### [Source material]
+++

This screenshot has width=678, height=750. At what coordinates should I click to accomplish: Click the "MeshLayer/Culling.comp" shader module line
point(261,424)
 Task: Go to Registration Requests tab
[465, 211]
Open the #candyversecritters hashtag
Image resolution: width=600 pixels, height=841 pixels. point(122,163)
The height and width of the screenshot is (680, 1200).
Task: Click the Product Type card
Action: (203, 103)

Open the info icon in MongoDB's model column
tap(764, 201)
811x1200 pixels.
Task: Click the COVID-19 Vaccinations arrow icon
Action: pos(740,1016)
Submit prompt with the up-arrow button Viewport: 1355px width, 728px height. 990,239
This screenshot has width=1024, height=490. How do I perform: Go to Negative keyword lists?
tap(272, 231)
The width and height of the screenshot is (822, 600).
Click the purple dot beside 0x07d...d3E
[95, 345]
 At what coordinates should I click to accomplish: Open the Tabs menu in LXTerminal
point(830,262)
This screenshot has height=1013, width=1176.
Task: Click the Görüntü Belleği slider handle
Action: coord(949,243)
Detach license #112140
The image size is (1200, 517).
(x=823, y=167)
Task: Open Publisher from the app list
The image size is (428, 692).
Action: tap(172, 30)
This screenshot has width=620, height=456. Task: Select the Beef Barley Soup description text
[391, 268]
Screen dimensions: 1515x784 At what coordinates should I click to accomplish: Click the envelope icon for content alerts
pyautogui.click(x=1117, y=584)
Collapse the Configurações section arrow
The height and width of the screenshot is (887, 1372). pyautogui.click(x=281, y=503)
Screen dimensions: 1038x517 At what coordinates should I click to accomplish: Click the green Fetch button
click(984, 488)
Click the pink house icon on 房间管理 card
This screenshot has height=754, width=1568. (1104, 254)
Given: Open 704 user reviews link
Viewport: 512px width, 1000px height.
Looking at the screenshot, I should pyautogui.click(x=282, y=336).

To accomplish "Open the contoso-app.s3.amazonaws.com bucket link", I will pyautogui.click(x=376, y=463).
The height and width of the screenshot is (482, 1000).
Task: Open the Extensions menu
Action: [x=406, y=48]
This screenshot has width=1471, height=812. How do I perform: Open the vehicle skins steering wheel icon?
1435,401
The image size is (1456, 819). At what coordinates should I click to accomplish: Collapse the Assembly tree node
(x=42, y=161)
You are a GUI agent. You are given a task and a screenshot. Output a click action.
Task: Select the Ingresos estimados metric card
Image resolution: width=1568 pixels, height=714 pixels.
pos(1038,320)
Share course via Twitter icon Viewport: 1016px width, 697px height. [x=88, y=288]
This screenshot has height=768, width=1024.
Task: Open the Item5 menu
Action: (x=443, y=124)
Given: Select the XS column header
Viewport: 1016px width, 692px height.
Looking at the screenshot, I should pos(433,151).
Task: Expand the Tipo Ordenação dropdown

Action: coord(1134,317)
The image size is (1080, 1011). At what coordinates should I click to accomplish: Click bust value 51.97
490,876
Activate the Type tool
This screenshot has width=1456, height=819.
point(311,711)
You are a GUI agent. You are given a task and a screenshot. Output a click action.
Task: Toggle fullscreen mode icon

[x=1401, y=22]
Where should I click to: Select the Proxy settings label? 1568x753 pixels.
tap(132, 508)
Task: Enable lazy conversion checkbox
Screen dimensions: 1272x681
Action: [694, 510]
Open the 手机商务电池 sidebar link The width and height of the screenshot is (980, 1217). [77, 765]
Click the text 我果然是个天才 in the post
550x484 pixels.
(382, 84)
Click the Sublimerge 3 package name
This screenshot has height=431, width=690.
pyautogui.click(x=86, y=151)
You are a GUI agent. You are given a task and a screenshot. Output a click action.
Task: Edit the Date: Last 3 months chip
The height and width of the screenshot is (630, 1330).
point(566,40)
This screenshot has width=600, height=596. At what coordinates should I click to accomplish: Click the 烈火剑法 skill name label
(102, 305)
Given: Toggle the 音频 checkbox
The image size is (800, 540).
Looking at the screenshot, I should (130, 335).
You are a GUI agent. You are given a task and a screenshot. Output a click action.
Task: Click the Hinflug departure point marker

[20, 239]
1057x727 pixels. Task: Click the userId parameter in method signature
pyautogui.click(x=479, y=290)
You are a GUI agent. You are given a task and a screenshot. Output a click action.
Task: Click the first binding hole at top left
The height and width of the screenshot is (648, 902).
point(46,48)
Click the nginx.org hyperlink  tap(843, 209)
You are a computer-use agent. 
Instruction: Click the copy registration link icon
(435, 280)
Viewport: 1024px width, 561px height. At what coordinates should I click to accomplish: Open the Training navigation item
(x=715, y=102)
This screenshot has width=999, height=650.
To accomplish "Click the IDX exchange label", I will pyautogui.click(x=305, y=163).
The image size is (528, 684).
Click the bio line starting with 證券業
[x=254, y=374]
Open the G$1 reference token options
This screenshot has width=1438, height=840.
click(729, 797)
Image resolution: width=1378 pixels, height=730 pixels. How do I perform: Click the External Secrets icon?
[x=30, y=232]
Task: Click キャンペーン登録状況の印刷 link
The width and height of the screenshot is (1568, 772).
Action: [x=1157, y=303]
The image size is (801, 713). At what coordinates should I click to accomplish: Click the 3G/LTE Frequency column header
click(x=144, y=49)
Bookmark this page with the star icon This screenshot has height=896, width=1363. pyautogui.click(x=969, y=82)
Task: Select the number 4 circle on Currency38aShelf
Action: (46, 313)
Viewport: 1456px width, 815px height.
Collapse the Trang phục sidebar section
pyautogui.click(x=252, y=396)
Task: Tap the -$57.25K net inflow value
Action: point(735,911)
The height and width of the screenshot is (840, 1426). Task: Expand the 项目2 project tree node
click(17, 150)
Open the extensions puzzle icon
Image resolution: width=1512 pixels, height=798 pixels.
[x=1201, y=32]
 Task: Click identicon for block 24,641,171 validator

+++

### [Written instruction]
List each line in the records above that contains the word "tree".

### [Response for this exercise]
The image size is (1456, 819). At what coordinates should I click to accomplish: Collapse the Assembly tree node
The height and width of the screenshot is (840, 1426). Task: Expand the 项目2 project tree node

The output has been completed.